[Work to do]
In the article on the Jeremy Camp song "The Way," who gave Camp the idea for a song with an African choir?

[Selected passage]
========================

Single by Jeremy Camp

from the album We Cry Out: The Worship Project
- Released: August 9, 2011
- Studio: Fountaineye Studios, Port Elizabeth, South Africa
- Genre: CCM, pop rock, worship
- Length: 3:57
- Label: BEC
- Songwriters: Jeremy Camp; Grant Dryden; Brad Peens; Rob Williams;
- Producers: Brown Bannister; Jeremy Camp;

Jeremy Camp singles chronology
| "Jesus Saves" (2010) | "The Way" (2011) | "Overcome" (2012) |

Music video
- "The Way" on YouTube

= The Way (Jeremy Camp song) =

"The Way" is a song by American contemporary Christian music singer and songwriter Jeremy Camp from his 2010 album We Cry Out: The Worship Project. It was released on August 9, 2011, as the second single. The song became Camp's sixth Hot Christian Songs No. 1, staying there for two weeks. It lasted 42 weeks on the overall chart. The song is played in a B minor key, and 80 beats per minute.

== Background ==
"The Way" was released on August 9, 2011, as the second single from his seventh studio album, We Cry Out: The Worship Project. The song is one of his personal favorites from the album, about identifying Jesus as the way of life. They nearly had the album complete until Jeremy's brother-in-law, Brad Peens, gave him an idea for a song that included an African choir. Jeremy gathered a few more ideas for the song, and they re-wrote it together. In an interview with "The Worship Community", Jeremy explained the feel he was trying to show in the song, “It’s very anthemic, a world-wide kind of song. It feels like a war song, a cry of God’s glory.”

========================

[Extracted entries]
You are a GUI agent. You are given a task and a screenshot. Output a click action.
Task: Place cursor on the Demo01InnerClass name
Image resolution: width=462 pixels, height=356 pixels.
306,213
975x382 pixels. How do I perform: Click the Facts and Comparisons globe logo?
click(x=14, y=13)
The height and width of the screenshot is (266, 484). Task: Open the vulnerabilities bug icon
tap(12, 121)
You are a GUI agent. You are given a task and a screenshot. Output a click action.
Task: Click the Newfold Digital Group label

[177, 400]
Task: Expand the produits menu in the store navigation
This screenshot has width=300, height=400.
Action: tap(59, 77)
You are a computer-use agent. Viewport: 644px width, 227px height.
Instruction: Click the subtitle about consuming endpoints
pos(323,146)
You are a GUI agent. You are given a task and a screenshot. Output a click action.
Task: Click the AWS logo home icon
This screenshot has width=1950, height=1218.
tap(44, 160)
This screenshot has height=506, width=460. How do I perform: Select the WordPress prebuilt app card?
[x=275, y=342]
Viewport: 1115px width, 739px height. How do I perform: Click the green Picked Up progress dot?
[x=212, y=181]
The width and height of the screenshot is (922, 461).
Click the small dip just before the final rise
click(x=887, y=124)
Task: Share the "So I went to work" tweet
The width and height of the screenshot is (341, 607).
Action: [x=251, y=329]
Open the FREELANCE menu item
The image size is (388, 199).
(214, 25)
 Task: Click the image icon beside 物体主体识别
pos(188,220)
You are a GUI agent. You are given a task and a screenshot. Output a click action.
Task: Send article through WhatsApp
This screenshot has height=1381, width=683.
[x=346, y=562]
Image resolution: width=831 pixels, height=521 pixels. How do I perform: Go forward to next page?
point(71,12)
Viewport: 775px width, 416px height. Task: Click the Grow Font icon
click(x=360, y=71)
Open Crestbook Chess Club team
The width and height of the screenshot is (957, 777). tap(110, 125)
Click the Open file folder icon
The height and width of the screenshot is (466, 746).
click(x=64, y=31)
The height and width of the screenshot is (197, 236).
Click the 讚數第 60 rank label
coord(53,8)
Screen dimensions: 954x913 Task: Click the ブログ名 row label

========================

[Task response]
His brother-in-law, Brad Peens.